Removing the infrared filter
Finally time to rip that infrared cut-off filter out of a Hi Quality sensor. The official instructions work, it is simple to do. The lens mount comes off the sensor board easily and the IR filter pops out cleanly with gentle push. I have left the sensor exposed, protected only when a lens is attached. I may try to re-cover it with OHP film as suggested as exposed sensors are dust magnets! I put the sensor inside a fresh clean freezer bag to minimise dust when making the mod.
I placed the 16mm telephoto lens on the sensor and stuck it on a tripod just to see what things looked like. Everything has now gone ‘pink’ so SOMETHING has changed anyway!

It’s not clear how wide the HiQ sensor’s infrared sensitivity is, but I think any expansion of wavelengths will be interesting to play with.
Fiddly focusing
I had to refocus the lens when I reattached it, and realised a better way to get it in focus. The focus ring of the 16mm lens is not very precise compared with larger lenses, I’ve always struggled a bit with this. I tried a different approach this time.

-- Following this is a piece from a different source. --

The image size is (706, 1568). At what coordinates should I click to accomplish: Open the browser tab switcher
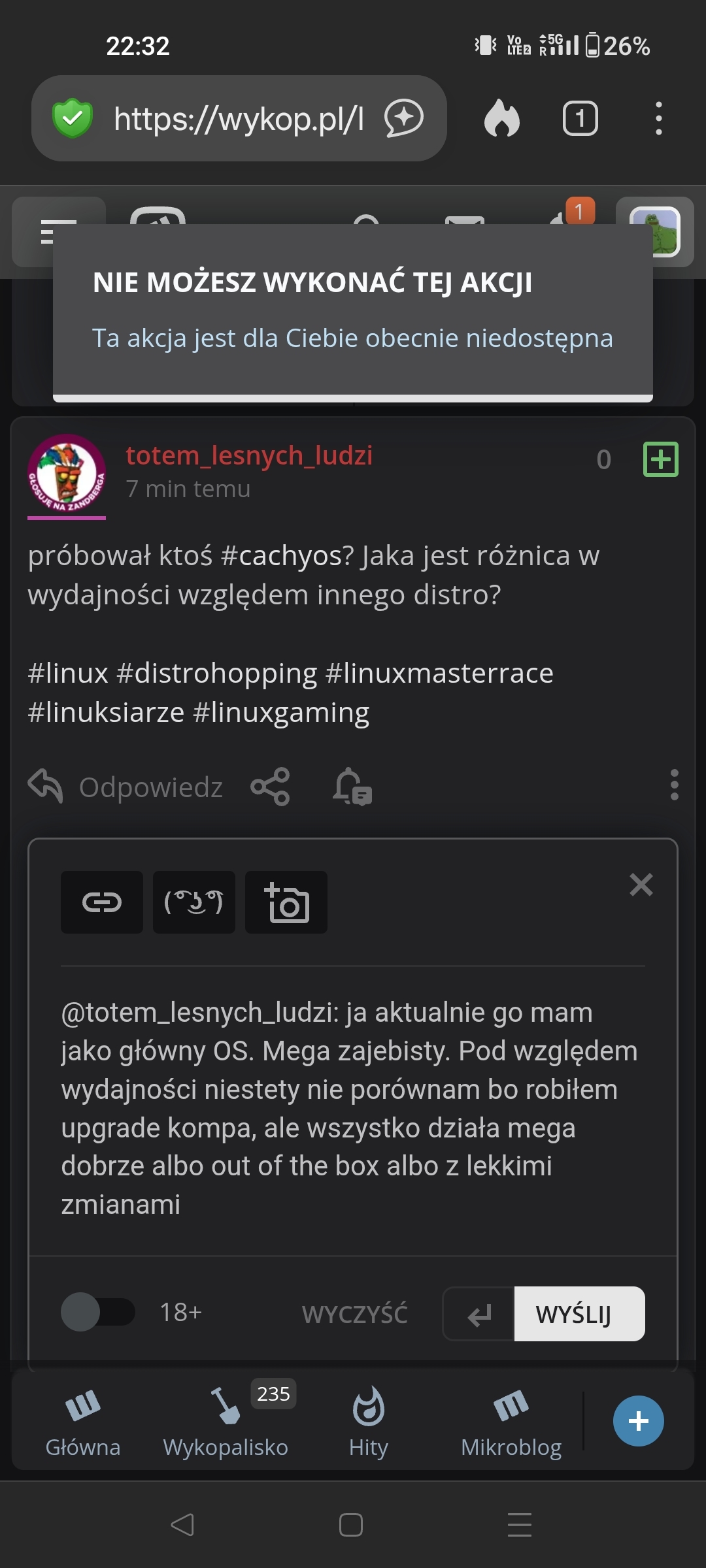580,118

I set the lens focus ring fully to ‘FAR’ and locked it off. Then released the screw clamping the sensor mounted rear focus ring. That’s a much finer screw thread, it has a more positive movement, and allows really fine focus adjustment. It is mentioned in the official instructions, but I think it’s the BEST way to focus if you’re being fussy.

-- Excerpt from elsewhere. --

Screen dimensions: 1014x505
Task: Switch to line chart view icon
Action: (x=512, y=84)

With this, the ‘raspistill –focus‘ command trick and some patience you can get quite fine control over the focus. You DO need a monitor connected via the HDMI port though. The preview image does not appear through VNC or puTTY sessions.

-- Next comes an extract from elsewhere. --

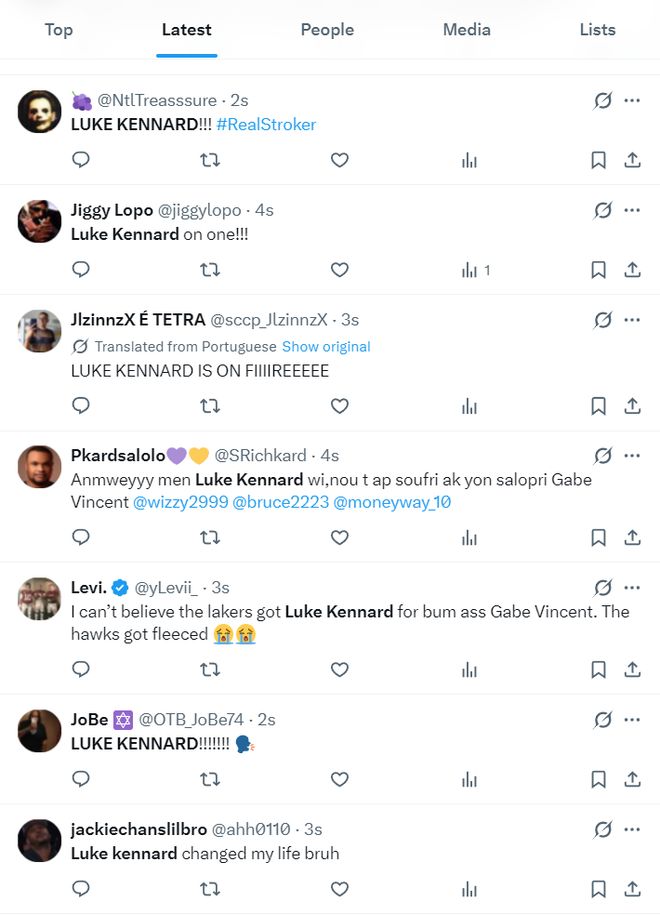
Task: View analytics on Jiggy Lopo's tweet
Action: [x=469, y=270]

As always, it’s best to close the aperture ring a little to increase depth of field. I always reduce it to F2.8 so it’s still bright, you can reduce further if you are having problems.
Light pollution
We sit just outside an expanding town which is switching to LED streetlighting. Light pollution is an increasing problem. I have purchased a simple ‘light pollution‘ filter to add to the 50mm Nikkor lens. I will be testing this as conditions allow, I wonder if it helps, and I hope it doesn’t block infrared!
Other builds
As mentioned earlier, quite a few makes are now underway with the Instructables project. The first ‘I made this‘ post has appeared (well done Jeff!), and from the messages I have seen there are a few nearing completion.
It looks like the most common pain points have been the PCB (see above) and sourcing the motors and worm gear components. Hopefully PCB sourcing is easier now with the published Gerber files. I saw a couple of cases where people shared a PCB order to reduce costs.
For the worm gear, I wonder if a future design could switch to using planetary gearboxes on the Nema17 motors instead. They seem to be more widely available, and can even be purchased as complete units. They may require a rethink of the drive mechanism, I have ideas already.
At least one builder is improving the weatherproofing of the design, that will be exciting to see when it is ready. I think there is a lot to learn from that development if it happens.
There are a couple of really interesting alternative motor controller designs out there too, including alternative ways to power/reset the Tiny2040 as well.
Off the shelf motorcontrollers
I mentioned in December that I haven’t found a suitable off-the-shelf motor controller board yet. Well, in the tech world, a month is a long time. I recently came across an announcement from Pimoroni about their new YUKON board. The specifications sound interesting. It supports high current stepper motor drivers, has a modular design and an onboard RP2040. There’s a fully featured builders kit available, but you can also buy the bare board and individual driver components. Pimoroni’s website has a couple of overview videos, and there’s an example robot project on Youtube by Kevin McAleer. I’d like to try one of these at some point, IF I find the time. Maybe someone else will give it a try?